Advances in Virtual Care: Trends Medical Practices Need to Know

As of June 1, 2018, the state boundaries for VA physicians came down, allowing physicians to have a virtual visit with any VA patient, no matter what state both the physician and patient are physically located. This is a important change, as previously for the VA, and currently outside of the VA, physicians need to be licensed in the state where the patient is located. It is unrealistic for physicians to be licensed in every state, as each state charges a few hundred dollars for the license, and may require different CMEs – which limits their ability to care for patients. The VA understood this, and as one healthcare system, was able to greatly expand physician patient pools by erasing state boundaries for virtual care.

Globally, virtual care is growing from an $18.1B industry in 2015 to a $41.2B industry by 2021. This helps provide patients with access to HCPs, oftentimes not as a replacement for an in-person clinic visit, but as the only way the patient will see an HCP. To go to an in-person clinic visit, patients need to take a half day or more off school or work, find a way to transport themselves to the clinic, which could take many hours if they are in a rural area, and in some cases, could provide a financial hardship if they are paid hourly at their job. In addition, even if a patient is already located near a clinic, the obstacles of taking the time to go to the clinic may deter the patient from talking to an HCP at all.

Virtual care can be a first step on a patient journey, helping direct the patient to appropriate, personalized in-person care, whether that’s an ER or a specialist. It’s especially helpful for patients who are unsure if they should go to the ER, and might otherwise put off going to the hospital. If a physician on video says they should be seen, that can serve as huge motivation for a patient to go to the ER or Urgent Care.

It can also help patients manage conditions over a long period of time, prevent or even reverse some conditions. For example, take pre-diabetes: with proper behavior change, patients with pre-diabetes can potentially avoid having diabetes.

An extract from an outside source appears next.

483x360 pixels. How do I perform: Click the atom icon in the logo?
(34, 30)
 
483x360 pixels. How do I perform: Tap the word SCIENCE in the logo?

But the problem is, behavior change is hard, especially without help – and that’s the main requirement for pre-diabetes. Companies like Fruit Street are using group video virtual visits, plus a robust platform that allows patients to upload photos of their meals, to help patients manage pre-diabetes according to the CDC and AMA created pre-diabetes program.

Companies like CVS and Walgreens have their own Virtual Care programs. CVS announced a new partnership with Teledoc that they are planning to rollout nationally by the end of the year, giving patients the option of $59 immediate physician visits through their mobile phone. American Well just raised $290M, bringing their total funding to over $440M. Samsung and Philips joined this last round, as they understand American Well’s big vision: to be that connector technology between employers, payers, providers and consumer facing technology.

One Medical offers their members free on-demand virtual care visits with a nurse or physician’s assistant, no matter where the patient is located. One Medical is a primary care medical practice that in addition to billing payers normally, they charge every patient an annual subscription fee of around $150, which gives patients access to a number of benefits, such as next day appointments, on site blood labs, and on-demand virtual care. Payers like United are frequently emailing their insured patients with questions such as “do you need to see a doctor now? Click here to see a doctor on demand virtually for your standard copay” and partnering with multiple virtual care platforms. United understands that informing and reminding patients that virtual care is an option could help them avoid giant ER bills.

Current healthcare systems were not built with the patient’s convenience or experience in mind. But technology is changing the patient experience, and providing opportunities for medicine to cater more towards patient experience and accessibility. Making healthcare available where patients are located, and on a patient’s timeline, means dramatically increased access and availability, which can improve patient outcomes – everyone’s main goal.